India demands Pakistan to shun ‘duplicity’ on terrorism, act against Jaish chief Masood Azhar | India News


India demands Pakistan to shun 'duplicity' on terrorism, act against Jaish chief Masood Azhar
Jaish-e-Mohammed terrorist Masood Azhar / File photo

NEW DELHI: India on Friday asked Pakistan to take strong action against wanted terrorist Masood Azhar, who is also the Jaish-e-Mohammed (JeM) chief infamous for plotting and promoting terrorist activities on behalf of Pakistan’s intelligence wing Inter-Services Intelligence (ISI).
Masood Azhar, a long-time terrorist proxy of the Pakistan military and orchestrator of the 2019 Pulwama attack, was designated a “global terrorist” by the United Nations in the same year.
New Delhi has consistently maintained Azhar’s presence in Pakistan, which Islamabad has always disputed, however, the JeM chief’s recent speech in a public gathering reportedly at Bahawalpur in Pakistan’s Punjab province has again laid bare ISI’s backing to Azhar.

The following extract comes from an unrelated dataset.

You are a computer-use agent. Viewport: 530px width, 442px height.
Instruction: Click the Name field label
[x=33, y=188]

Responding to reports on Azhar’s speech, ministry of external affairs (MEA) spokesperson Randhir Jaiswal on Friday said, “If the report is correct, then it has exposed Pakistan’s ‘duplicity’ in containing terrorist activities.”

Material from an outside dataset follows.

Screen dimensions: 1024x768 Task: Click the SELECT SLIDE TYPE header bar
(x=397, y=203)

“We demand that strong action be taken against him (Azhar) and he should be brought to justice. There has been denial that he is not there in Pakistan,” Jaiswal said.
Azhar, who Pakistan claims is in hiding in Afghanistan, is also among India’s most wanted and has – in the recent past – hit India hard.
In December 2001, members of his terrorist group, Jaish-e-Mohammed (literally, army of the Prophet) – JeM – attacked the Indian Parliament. After the audacious attack, the then-Atal Bihari Vajpayee government amassed an army at the border in an eyeball-to-eyeball confrontation that lasted several months.
In February 2019, the Narendra Modi government redrew its security response and conducted air strikes into Pakistani territory in Balakot. The response was an answer to Jaish’s suicide attack on a CRPF convoy in Pulwama that killed 40 soldiers.
Azhar was born to a poultry farmer in Bahawalpur. He studied at the Jamia Islamia at the Binori mosque in Karachi. There, he met students who were under the influence of leaders of the Harkat-ul-Mujahideen (HuM), a terrorist organisation active in Afghanistan and Kashmir. Deeply influenced by the HuM, Azhar was 21, when he crossed over into Afghanistan to train as a terrorist.